On 01/15/2017 04:27 PM, Brian Potkin wrote:

Basically, a user needs to know whether the printer will accept PWG
raster. From a cursory reading of the Developer Guide for Printers and
Connectors at

  https://developers.google.com/cloud-print/docs/devguide

it would seem that PDF and PWG raster are the formats that a Google
Cloud Print Ready printer should accept. I cannot work out whether PDF
is the preferred format to send when a printer supports both but (like
AirPrint-capable printers having to support Apple raster) it would not
be unreasonable to assume PWG raster *has* to be present on the device.
PDF does not appear to come with most low-end printers so that makes it
likely that all printers claiming to be GCP-compatible would do PWG
raster. The Lexmark CS720de does claim this.


As I understand Google's documentation, the cloud print server queues the print jobs in three formats: PDF, PWG Raster, and the unfiltered original. The printer is supposed to fetch a job from the queue and it can choose which format of the three it takes. This means that the minimum requirements for a Cloud Print printer to work are that it understands ONE of the two formats PDF and PWG Raster.
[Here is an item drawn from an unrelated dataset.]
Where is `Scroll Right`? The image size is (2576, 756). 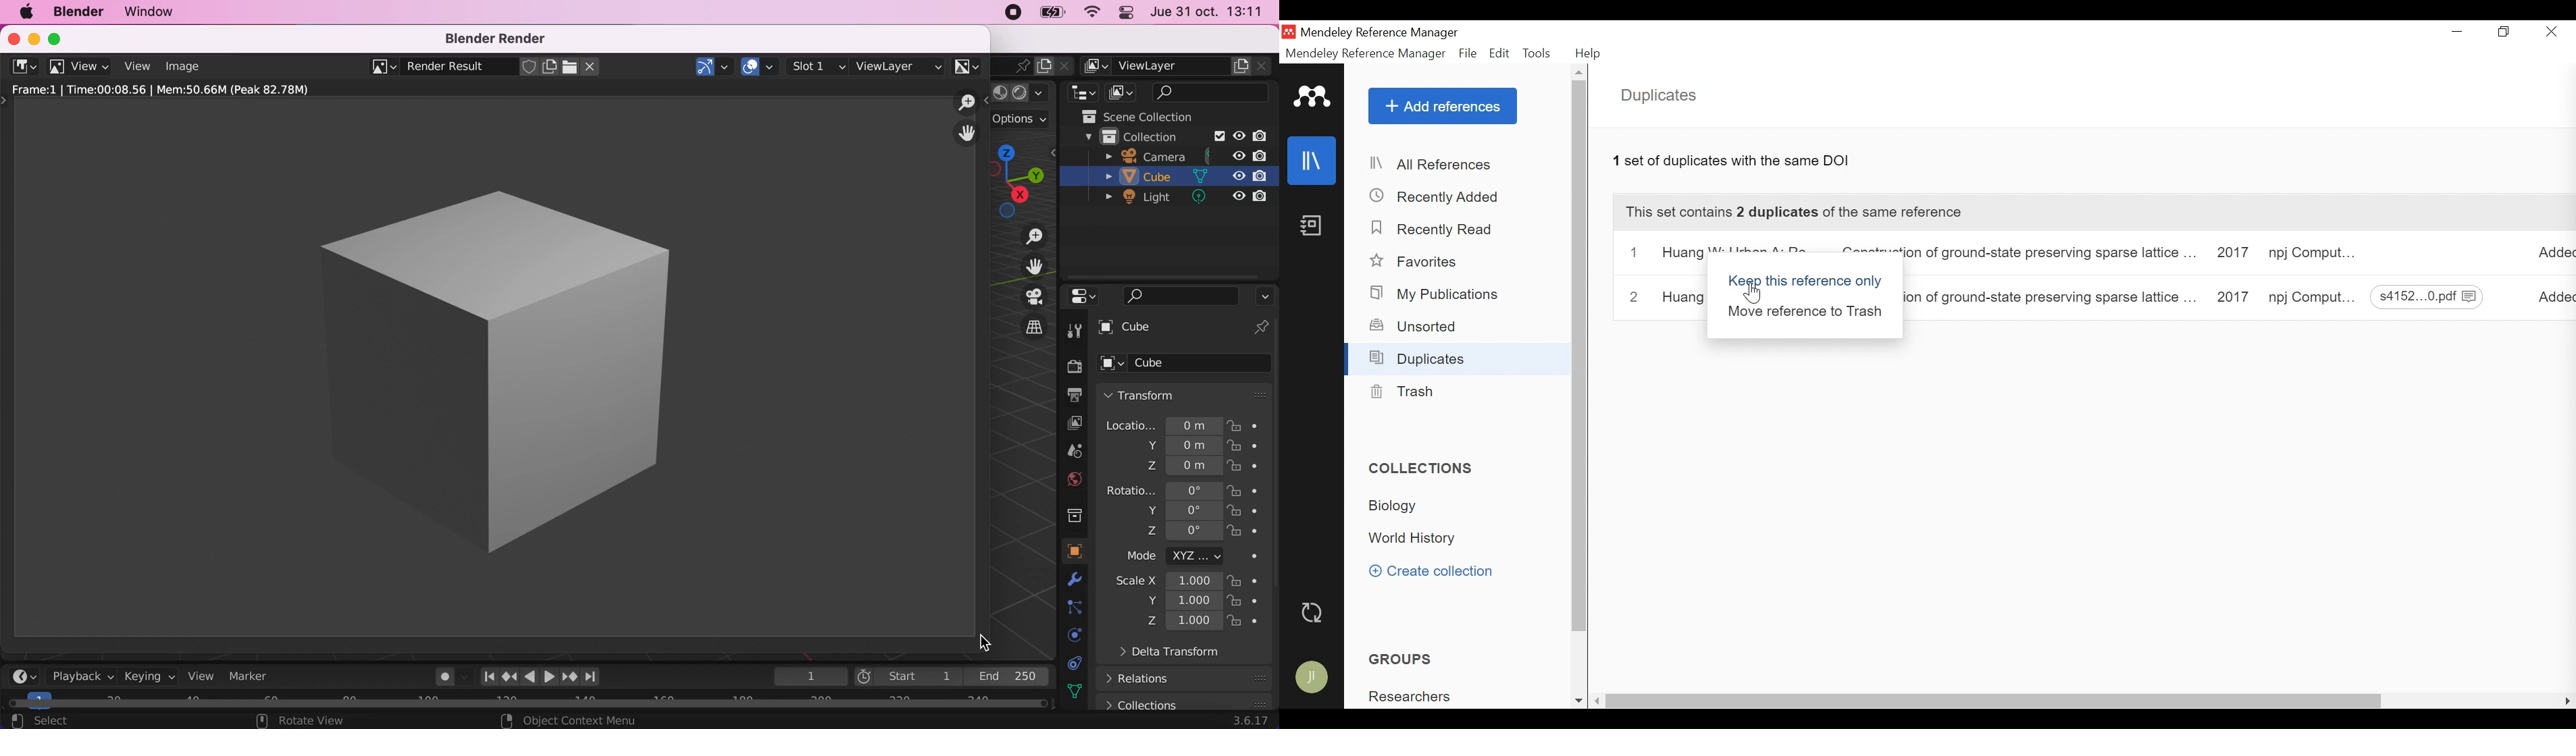
Scroll Right is located at coordinates (2567, 702).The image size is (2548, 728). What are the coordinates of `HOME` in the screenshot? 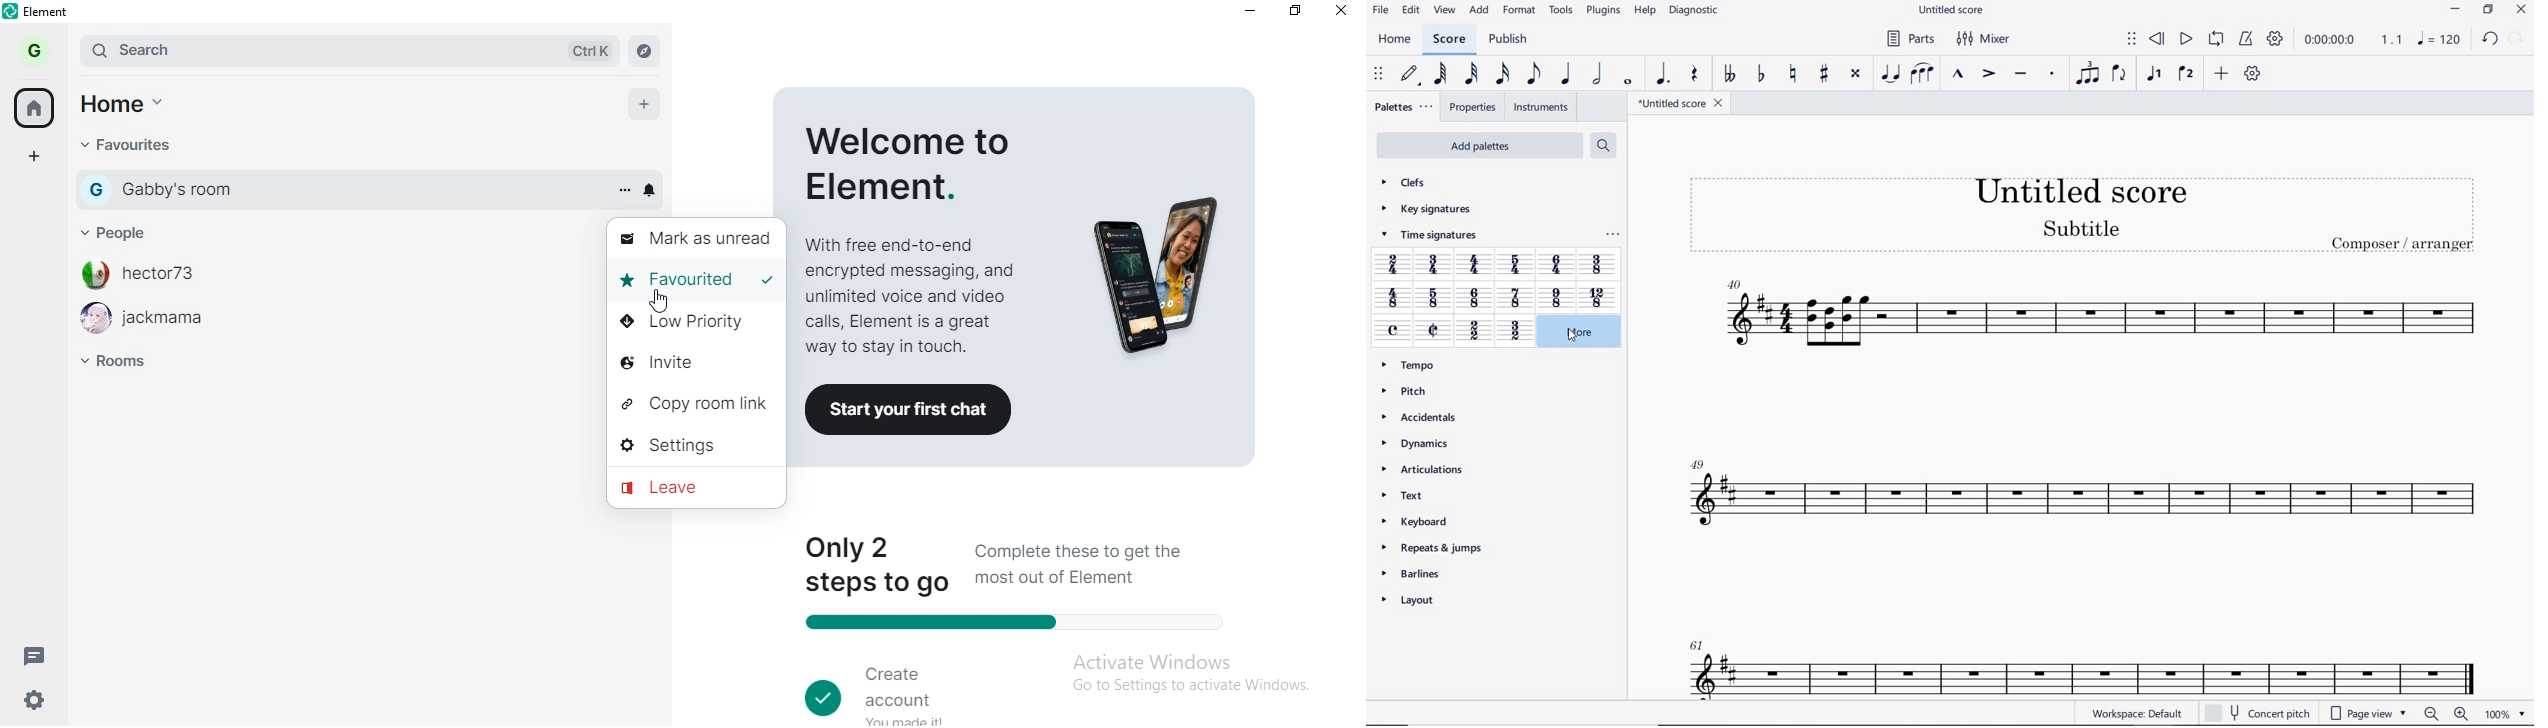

PDL-wise this is good enough for driverless printing with CUPS and cups-filters, as we can generate both PDF and PWG Raster.

In addition, for driverless printing a printer needs to support IPP 2.0 (so that we can poll the printer's capabilities to generate a PPD file) and Bonjour (so that we can discover the printer in the local network).

The Cloud Print documentation does not talk about the use of IPP and Bonjour, which gives me the impression that there can be printers marketed as GCP-compatible but do not support IPP 2.0 and/or Bonjour.

Unless a manufacturer takes the time and trouble to self-certify a
printer for IPP Everywhere use there is no way of knowing how much of
IPP it supports without trying it. But, thinking on, printouts should be
reasonablely good if the manufacturer has done a good job for GCP.

That is my contention, then. You can be confident "GCP Ready" gets you
PWG raster on the printer. And this can be known beforehand.


Note that we also need to assure that the printer supports IPP 2.0 and Bonjour for driverless printing.

In general, we do not need to distinguish between AirPrint, IPP Everywhere, ... but simply say driverless printing and this requires:

1. Printer is a network printer which advertises itself via Bonjour OR printer is a USB printer which does IPP-over-USB.

2. Printer supports IPP 2.0 or a newer IPP version

3. Printer understands at least one of the following PDLs:

   - PWG Raster
   - Apple Raster
   - PDF

With this fulfilled we can print driverless with CUPS, cups-filters and one of Ghostscript, Poppler, or MuPDF. For network printers we need avahi-daemon in addition, for USB printers ippusbxd.